Les designers, s’ils sont au courant de potentielles défaillances de couleurs, peuvent les pallier en adaptant tout, des revêtements de sol aux boutons de mise en marche des appareils. Imaginez quelle différence cela pourrait faire pour une personne sujette à ne serait-ce qu’une légère perte de perception des couleurs si les entreprises pharmaceutiques utilisaient des formes plutôt que des nuances de couleurs pour définir les médicaments.

 

La mémoire

 

La perception des couleurs est à la fois physique et physiologique. Elle implique l’œil, mais aussi le cerveau. La perception des couleurs est influencée par la mémoire de plusieurs façons.

 

Tout d’abord, la mémoire influe sur la façon dont nous nommons et percevons les couleurs. Nous appellerons la même couleur orange-jaune « jaune » sur une banane, mais « orange » sur une carotte à cause de nos précédentes expériences avec chacun de ces objets et de nos attentes concernant leurs couleurs. Au delà du nom, « l’effet de la mémoire couleur » a montré que les sujets voyaient une banane comme étant jaune même si celle-ci était en réalité grise.

 

De plus, la mémoire de la couleur n’est pas très précise avec le temps et la distance. Il est difficile d’associer la couleur d’un accessoire dans un magasin avec un vêtement laissé dans son placard, par exemple. Nos souvenirs sont imprécis, et la lumière combinée à d’autres variables du contexte peut aussi altérer la couleur perçue.
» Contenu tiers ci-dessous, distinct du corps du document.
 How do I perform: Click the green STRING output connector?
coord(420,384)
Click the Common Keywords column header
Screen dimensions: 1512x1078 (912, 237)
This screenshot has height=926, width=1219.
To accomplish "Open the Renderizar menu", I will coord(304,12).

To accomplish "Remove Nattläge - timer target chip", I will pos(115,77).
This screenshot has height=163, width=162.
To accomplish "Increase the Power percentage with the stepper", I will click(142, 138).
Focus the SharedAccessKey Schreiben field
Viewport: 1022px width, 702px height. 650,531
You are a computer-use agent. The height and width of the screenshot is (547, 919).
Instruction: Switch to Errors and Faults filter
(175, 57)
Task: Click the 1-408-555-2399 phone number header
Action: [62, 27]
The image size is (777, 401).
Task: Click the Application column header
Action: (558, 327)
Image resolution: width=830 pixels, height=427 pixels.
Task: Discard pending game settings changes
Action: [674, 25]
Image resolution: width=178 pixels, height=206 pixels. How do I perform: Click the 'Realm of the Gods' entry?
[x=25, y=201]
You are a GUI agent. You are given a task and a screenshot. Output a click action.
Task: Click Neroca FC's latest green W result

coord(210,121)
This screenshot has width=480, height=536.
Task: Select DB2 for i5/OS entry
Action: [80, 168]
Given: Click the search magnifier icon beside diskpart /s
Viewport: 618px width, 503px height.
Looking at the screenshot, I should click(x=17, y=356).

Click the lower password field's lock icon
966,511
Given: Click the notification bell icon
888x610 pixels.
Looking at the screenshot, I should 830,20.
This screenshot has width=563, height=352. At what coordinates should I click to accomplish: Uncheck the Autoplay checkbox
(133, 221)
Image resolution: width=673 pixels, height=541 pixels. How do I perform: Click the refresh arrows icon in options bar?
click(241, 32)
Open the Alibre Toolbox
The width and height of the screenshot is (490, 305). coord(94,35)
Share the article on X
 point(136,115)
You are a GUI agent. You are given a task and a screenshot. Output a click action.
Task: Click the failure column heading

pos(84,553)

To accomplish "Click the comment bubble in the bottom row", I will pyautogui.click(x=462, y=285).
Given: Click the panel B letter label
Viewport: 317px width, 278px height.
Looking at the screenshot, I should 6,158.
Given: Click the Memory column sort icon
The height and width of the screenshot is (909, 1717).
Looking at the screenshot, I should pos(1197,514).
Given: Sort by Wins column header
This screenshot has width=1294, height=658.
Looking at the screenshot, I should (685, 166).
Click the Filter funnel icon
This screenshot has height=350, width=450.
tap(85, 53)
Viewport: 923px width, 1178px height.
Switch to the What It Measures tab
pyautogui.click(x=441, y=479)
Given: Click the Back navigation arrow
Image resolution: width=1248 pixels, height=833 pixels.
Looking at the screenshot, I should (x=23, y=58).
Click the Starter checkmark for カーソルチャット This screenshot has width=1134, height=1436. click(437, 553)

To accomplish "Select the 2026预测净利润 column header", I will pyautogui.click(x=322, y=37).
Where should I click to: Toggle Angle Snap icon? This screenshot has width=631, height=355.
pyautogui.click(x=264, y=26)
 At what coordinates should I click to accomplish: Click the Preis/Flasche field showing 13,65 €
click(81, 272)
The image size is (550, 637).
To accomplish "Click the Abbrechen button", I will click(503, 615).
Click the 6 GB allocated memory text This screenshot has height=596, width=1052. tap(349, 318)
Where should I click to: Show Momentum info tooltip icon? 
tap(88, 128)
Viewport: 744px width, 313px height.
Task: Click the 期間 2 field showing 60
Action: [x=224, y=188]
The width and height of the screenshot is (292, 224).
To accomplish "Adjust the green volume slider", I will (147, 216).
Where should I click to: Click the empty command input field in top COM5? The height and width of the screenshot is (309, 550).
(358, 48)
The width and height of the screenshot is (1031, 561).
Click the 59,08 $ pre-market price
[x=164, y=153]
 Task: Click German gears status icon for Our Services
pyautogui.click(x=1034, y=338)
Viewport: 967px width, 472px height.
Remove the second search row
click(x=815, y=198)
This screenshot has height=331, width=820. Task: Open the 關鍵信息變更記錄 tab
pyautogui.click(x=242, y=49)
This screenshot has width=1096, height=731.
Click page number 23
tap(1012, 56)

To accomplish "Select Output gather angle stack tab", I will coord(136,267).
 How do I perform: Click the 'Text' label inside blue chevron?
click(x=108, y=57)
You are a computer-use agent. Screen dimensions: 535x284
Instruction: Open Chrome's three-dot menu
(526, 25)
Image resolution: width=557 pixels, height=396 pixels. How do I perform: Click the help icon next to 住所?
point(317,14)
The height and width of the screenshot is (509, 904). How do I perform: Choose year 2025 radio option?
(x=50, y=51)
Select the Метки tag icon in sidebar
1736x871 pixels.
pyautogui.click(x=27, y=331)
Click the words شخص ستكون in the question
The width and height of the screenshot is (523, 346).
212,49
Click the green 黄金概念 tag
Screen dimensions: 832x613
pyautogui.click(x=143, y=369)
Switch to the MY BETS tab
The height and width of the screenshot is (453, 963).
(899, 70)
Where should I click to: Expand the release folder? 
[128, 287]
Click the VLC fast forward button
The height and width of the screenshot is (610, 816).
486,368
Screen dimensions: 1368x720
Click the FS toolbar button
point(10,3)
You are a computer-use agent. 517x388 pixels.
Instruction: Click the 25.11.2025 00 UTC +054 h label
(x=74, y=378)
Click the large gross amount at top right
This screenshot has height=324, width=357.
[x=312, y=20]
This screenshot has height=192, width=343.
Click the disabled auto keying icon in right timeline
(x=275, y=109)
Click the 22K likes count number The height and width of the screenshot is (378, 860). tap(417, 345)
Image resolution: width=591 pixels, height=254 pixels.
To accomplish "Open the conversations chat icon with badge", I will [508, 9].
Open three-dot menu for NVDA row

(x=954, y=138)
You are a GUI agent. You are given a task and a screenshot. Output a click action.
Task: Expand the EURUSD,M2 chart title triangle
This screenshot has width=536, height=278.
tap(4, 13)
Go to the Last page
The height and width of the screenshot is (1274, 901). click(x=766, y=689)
Une étude sur l’effet de la mémoire et des changements de contexte sur l’association des couleurs a été publiée il y a quelques années.

 

Que ce soit en face à face ou à distance, la mémoire est un facteur qui altère notre capacité à voir, à décrire et à associer les couleurs.

 

L’humeur

 

L’humeur est une autre caractéristique psychologique qui influe sur notre perception. Quelqu’un qui « a le blues » est effectivement moins apte à reconnaître précisément les couleurs situées sur le spectre bleu-jaune que dans ses bons jours. Même si les émotions jouent un rôle dans la perception, il existe aussi des explications physiques. La dopamine, par exemple, le neurotransmetteur responsable de la sensation de bien-être, est liée à la perception des couleurs.

 

Les « jours gris » peuvent donc avoir une origine physique. Une étude allemande a mesuré la capacité des patients à percevoir les contrastes, et celle-ci a conclu à une « association forte et significative » entre sévérité de la dépression et réactivité de la rétine.

 

La subjectivité et la gestion de la couleur

 

Comme nous l’avons vu dans cette série de billets, de nombreux facteurs physiques et personnels interfèrent avec notre capacité à percevoir les couleurs. Cela rend impossible la gestion subjective des couleurs de haute qualité. Pour reconnaître et reproduire précisément les couleurs, il nous faut des outils et des processus pour nous aider à dépasser nos propres limites.